Can you render the listing, starting with the line with "Task: Zoom to 1月 range" and going on through the line with "Action: (x=296, y=104)", as a two-column CSV with the columns request and answer, each row pairing a request with its answer in one quoted field apiece and line breaks turned into spaces? Leave the pictures out.

• _Input rows_:
'''

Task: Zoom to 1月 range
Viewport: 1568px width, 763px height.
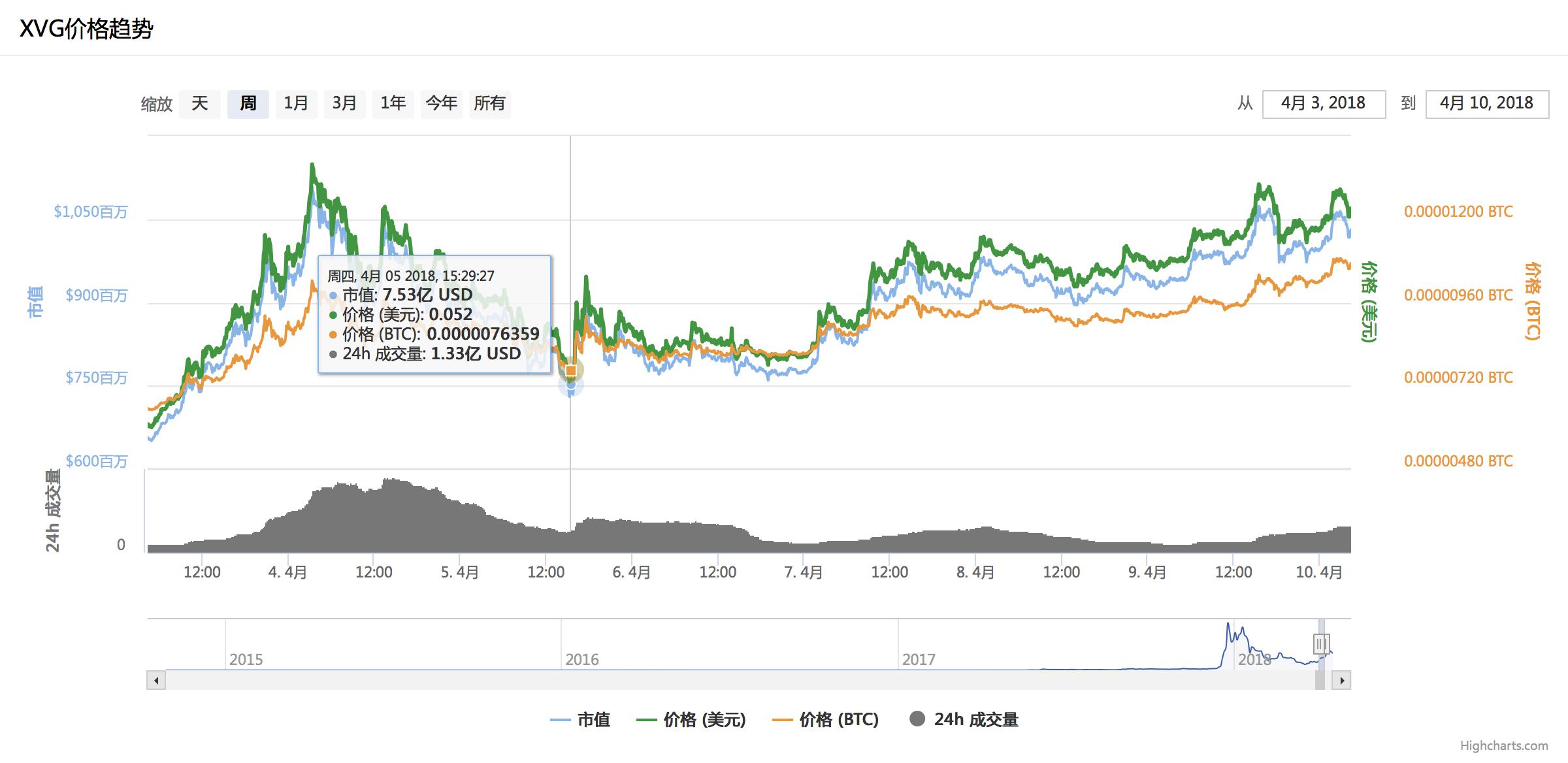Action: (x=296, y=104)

'''
'''

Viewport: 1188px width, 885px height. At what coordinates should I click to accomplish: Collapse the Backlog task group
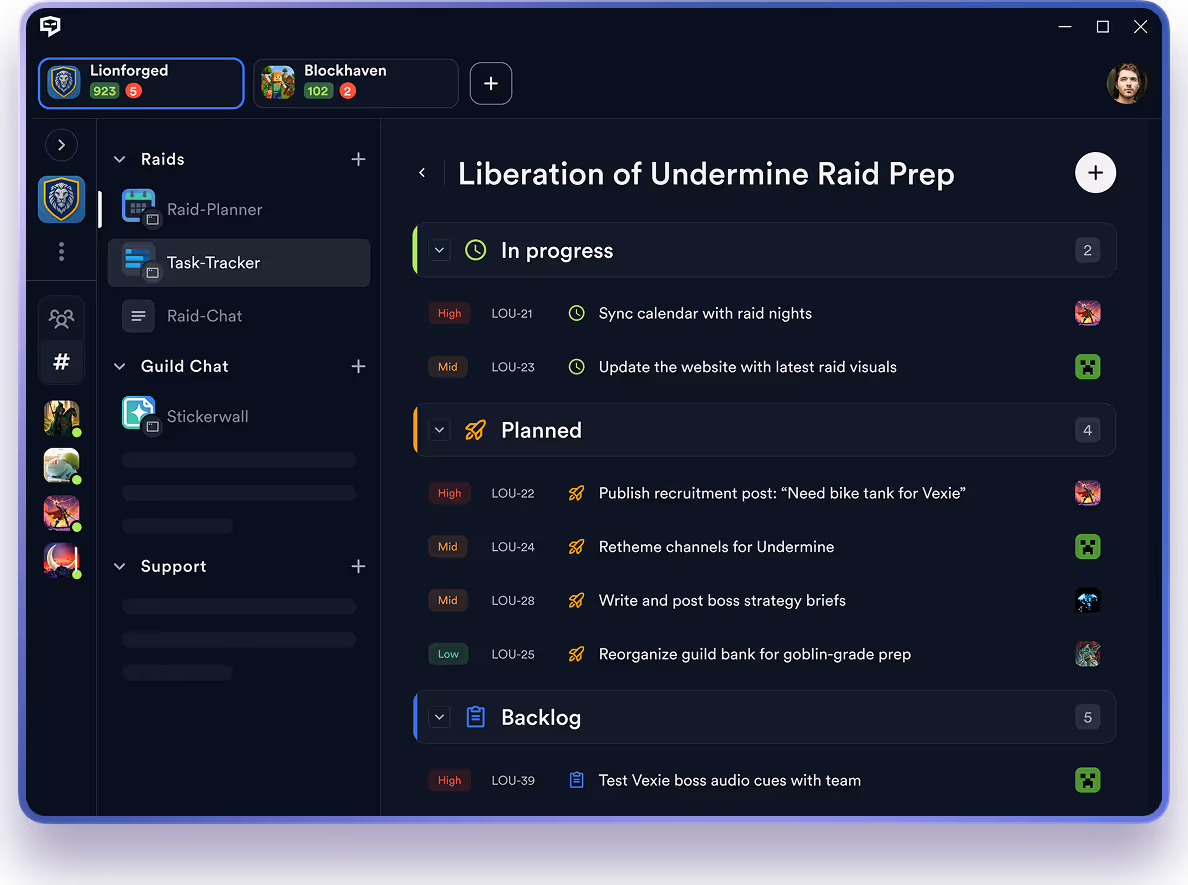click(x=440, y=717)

'''
'''

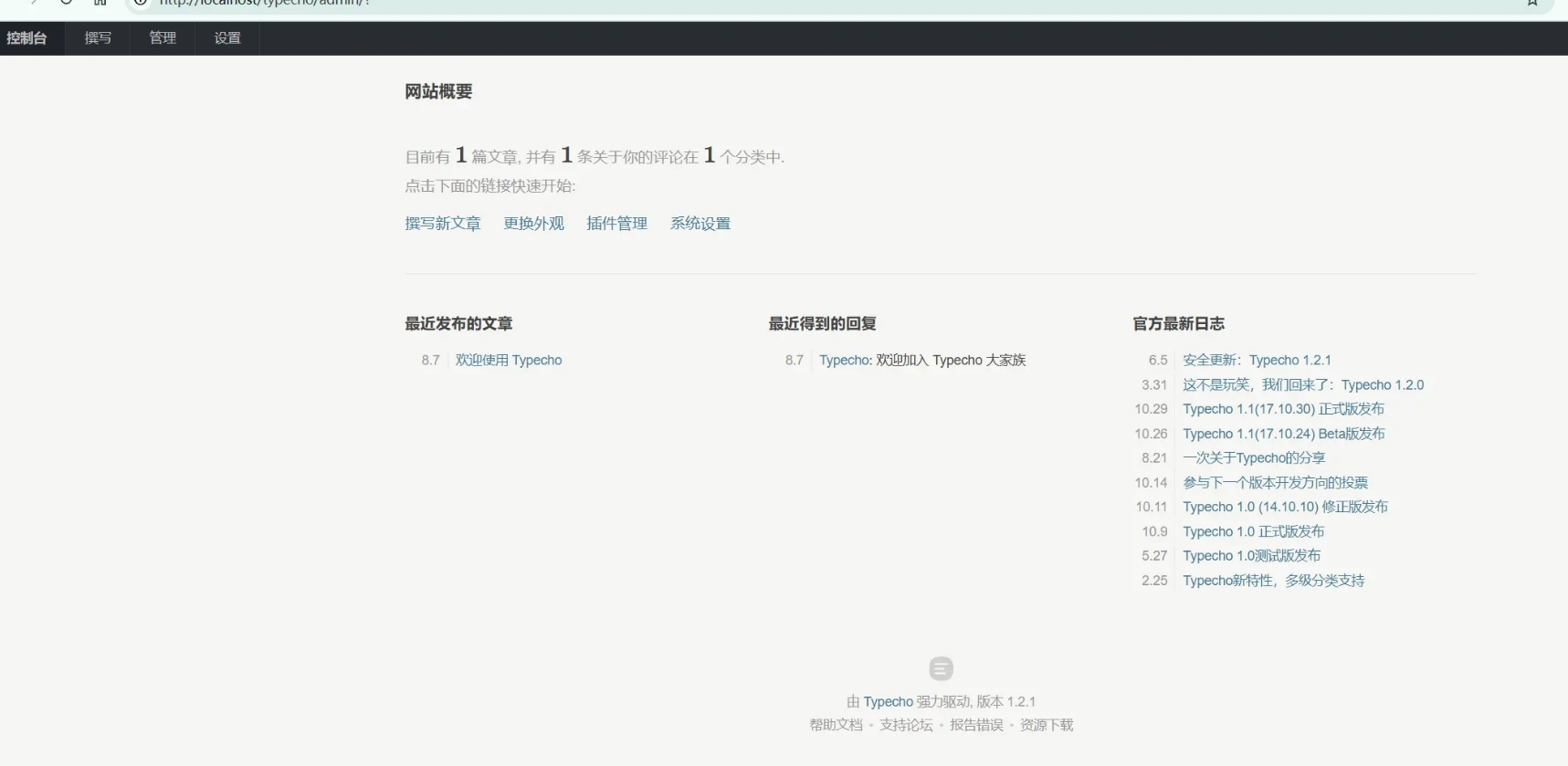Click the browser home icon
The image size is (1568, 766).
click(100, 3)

'''

• _Response to the task_:
request,answer
"Task: Zoom to 1月 range Viewport: 1568px width, 763px height.","Action: (x=296, y=104)"